Jeff obliged. "Going to go see it?" I inquired.
"Saw it earlier," he replied, turning his attention offshore.
That's right. Jeff had been among the lucky few to see the bird earlier in the day - he had seen it, in fact, come in off the water.
And even though the swallow had been seen in North America only a handful of times, even though my sighting had been brief, and even though my chances of ever seeing the bird on U.S. soil again were slim to nil, I chose to do what Jeff was doing: Moving a short distance away, I eased my butt into the pea gravel, set up my scope, and started scanning offshore.

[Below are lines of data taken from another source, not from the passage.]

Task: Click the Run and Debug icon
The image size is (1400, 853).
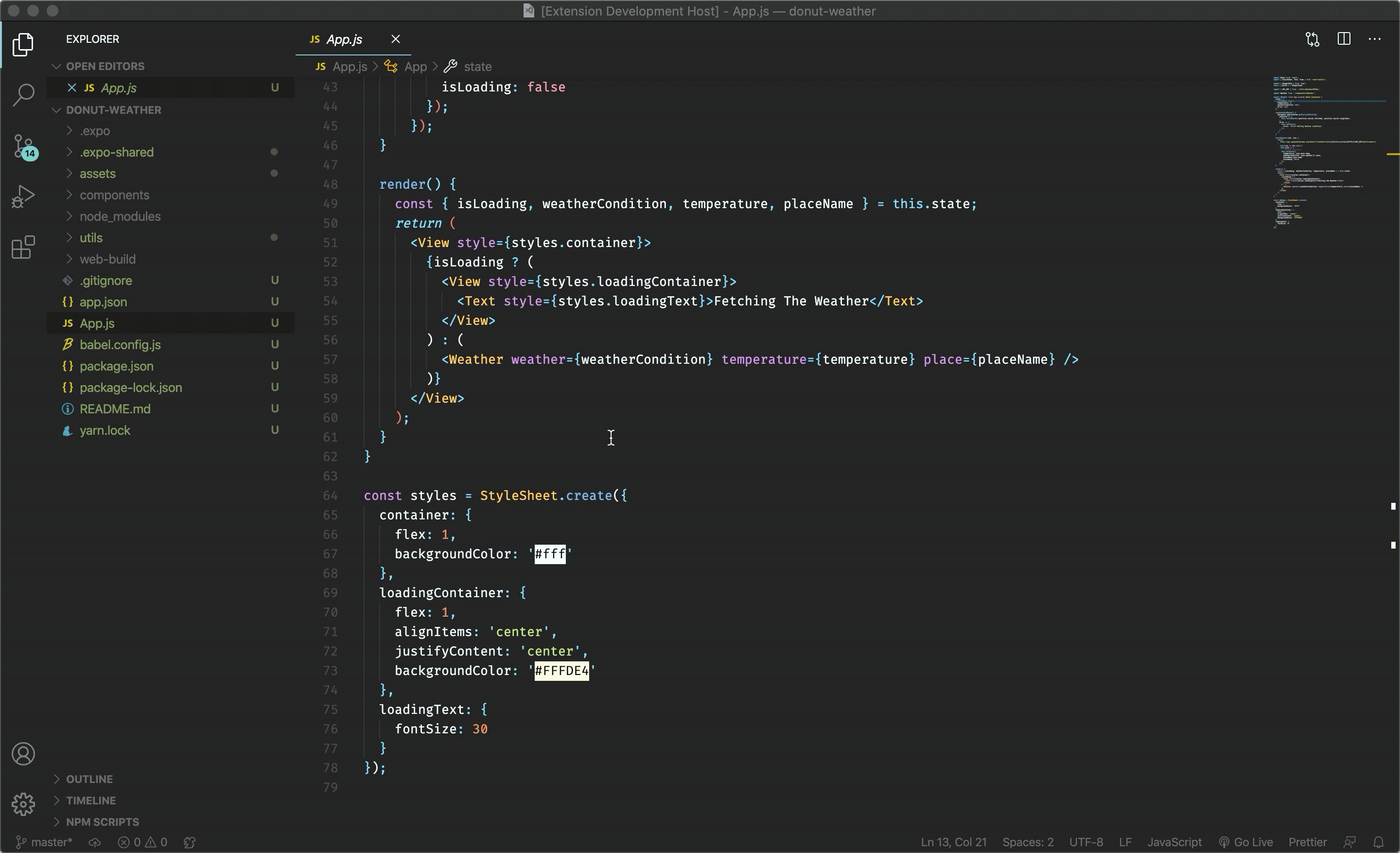Action: [22, 198]
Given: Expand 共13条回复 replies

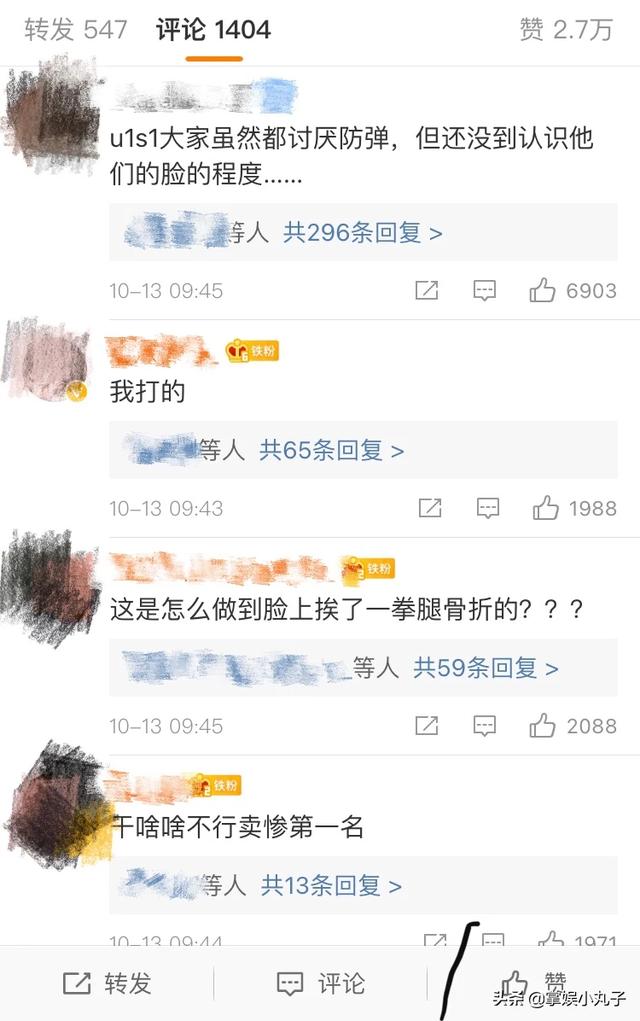Looking at the screenshot, I should (x=331, y=885).
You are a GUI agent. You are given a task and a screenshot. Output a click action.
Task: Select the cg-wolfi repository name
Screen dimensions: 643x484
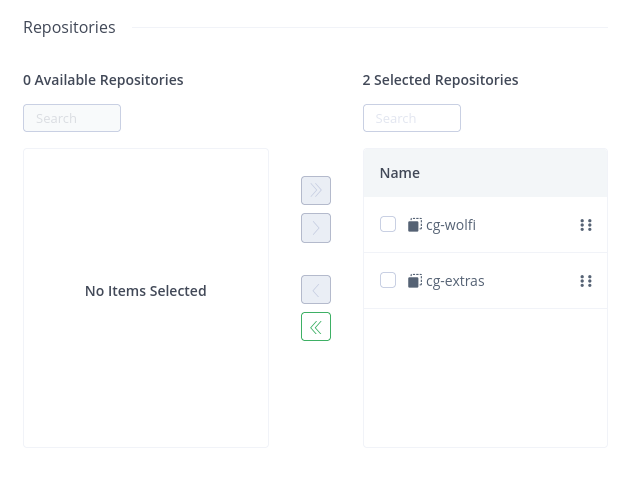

In every human endeavor there is a frontier - a line between past achievement and new ambition. It may be physical; it may be psychological. To birders on St. Lawrence Island in the Bering Sea, a mere 40 miles from Siberia, it is both. Every spring, a small number sign on for package tours to this outermost outpost. Some go because the trip will stop conversation at the next bridge gathering, but most go for bird species that lie on the geographic fringe of North America and for the possibility of encountering species that lie beyond the fringe.
Asian species. Migratory overshoots. Birds that make twitchers twitch and listers lust. Of course, North American birders can see Common Ringed Plover and Common House Martin in Europe and Asia in comfort and ease, but that misses the point. For a bird to count on a North American birder's ABA Checklist Area life list, the species must be seen on North American soil or in North American waters. Gambell meets both standards.
"Of course, we'll have to go to Gambell," I said to my wife Linda one evening not long after we decided to renew the Feather Quest (and just after a second glass of wine).
Going all the way
"Why-y-y...," she said. Her response had none of the intonations that suggested it was a question, but I chose to treat it as such.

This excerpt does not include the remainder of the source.